Sluggish growth in net fees in Britain overshadowed strong overseas results and higher dividend payments from recruitment firm Hays on Thursday, as investors worried about the impact of Brexit on UK businesses.
Shares in the company fell as much as 5 per cent, even though full-year earnings per share at the company – which now makes 80 per cent of its profit outside the United Kingdom – beat analysts’ average forecast.
"I think it is understandable that people are taking time to think through their capital investment plans and I can't see that it would change really until we've got clarity or some degree of clarity on what those relationships will be with the EU post Brexit, " chief executive Alistair Cox said.

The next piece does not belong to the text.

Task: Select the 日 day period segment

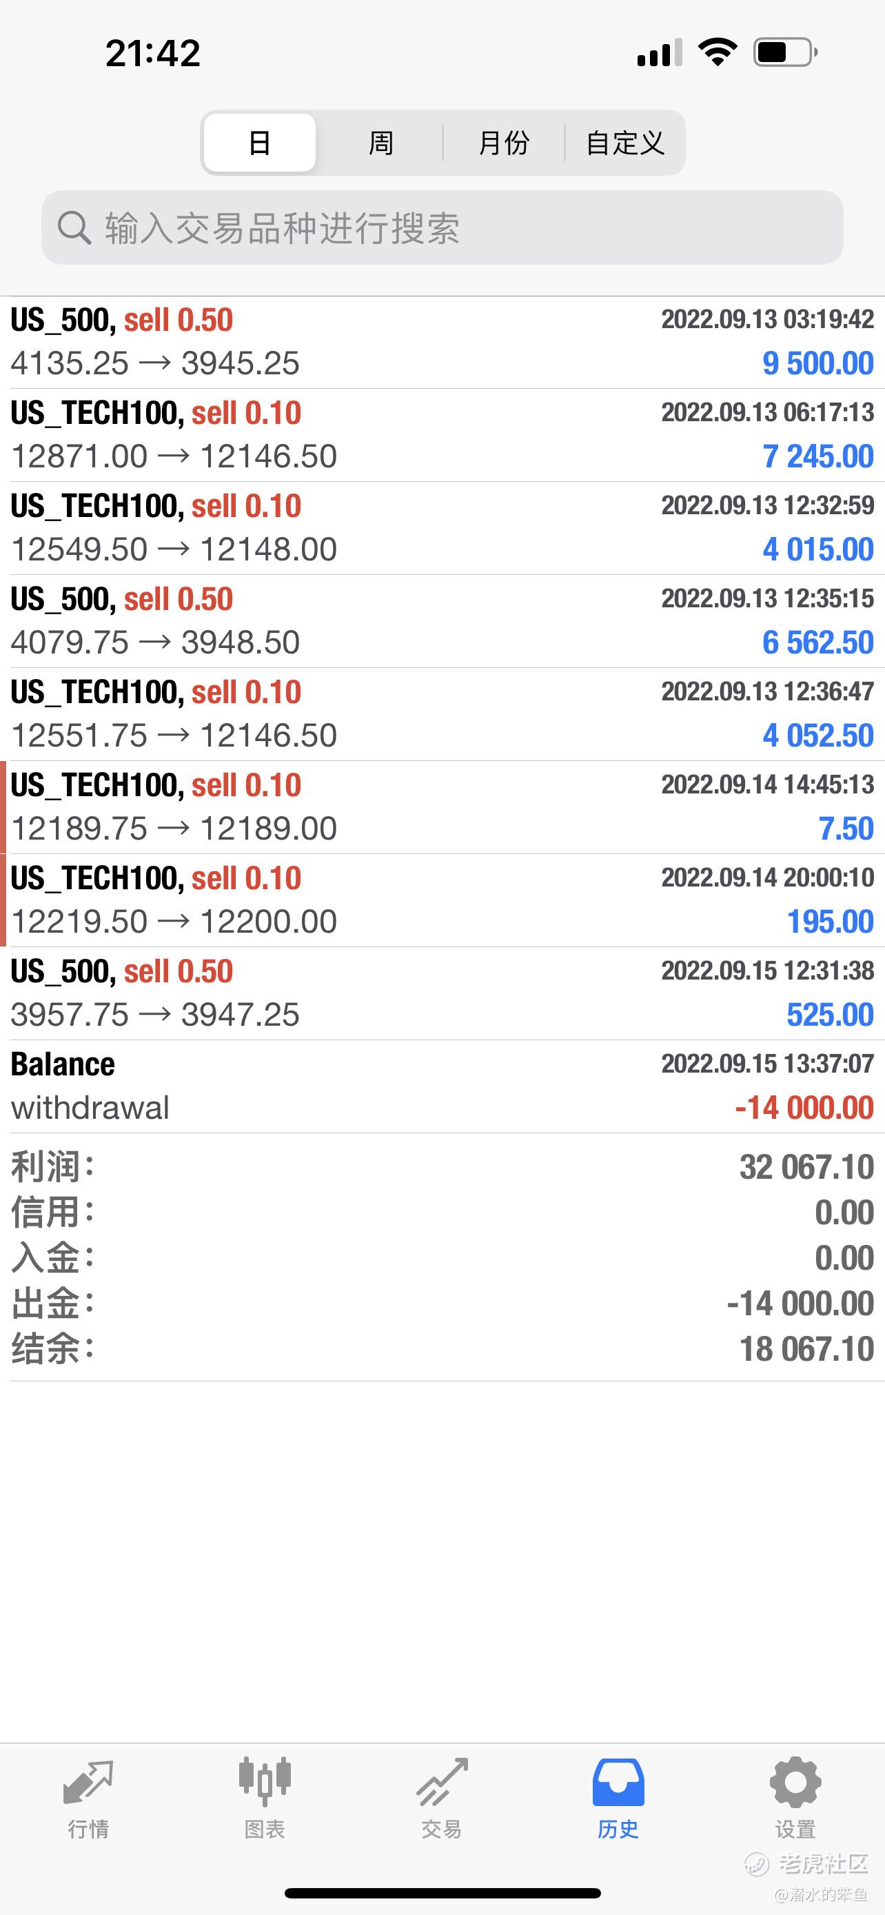Action: (x=259, y=143)
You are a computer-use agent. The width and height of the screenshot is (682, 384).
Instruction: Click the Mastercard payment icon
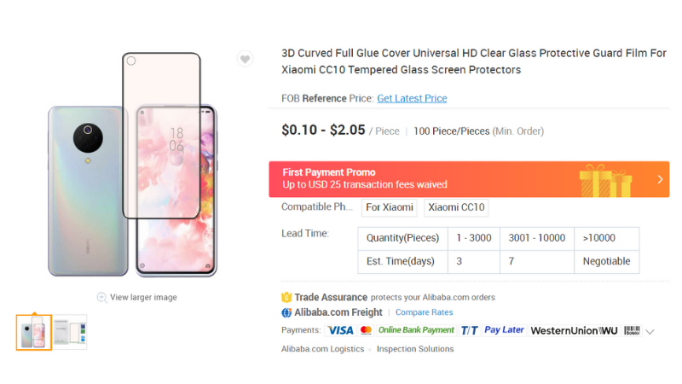click(x=366, y=330)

“I don’t expect, in the immediate future, for all of that to become clear.”
‘Good cost control’
Hays’ net fees in the Britain and Ireland rose just 2 per cent in the year ended June 30th. However, operating profit climbed 13 per cent due to “good cost control”, it said.
Like other British recruiters, Hays has helped to offset challenges at home with growth abroad. Its German business saw a 16 per cent increase in net fees, while Australia and New Zealand recorded 14 per cent growth.
Group-wide net fees climbed 12 per cent to £1.07 billion, while earnings per share rose 18 per cent to 11.44 pence, beating analysts’ average forecast of 11.3p.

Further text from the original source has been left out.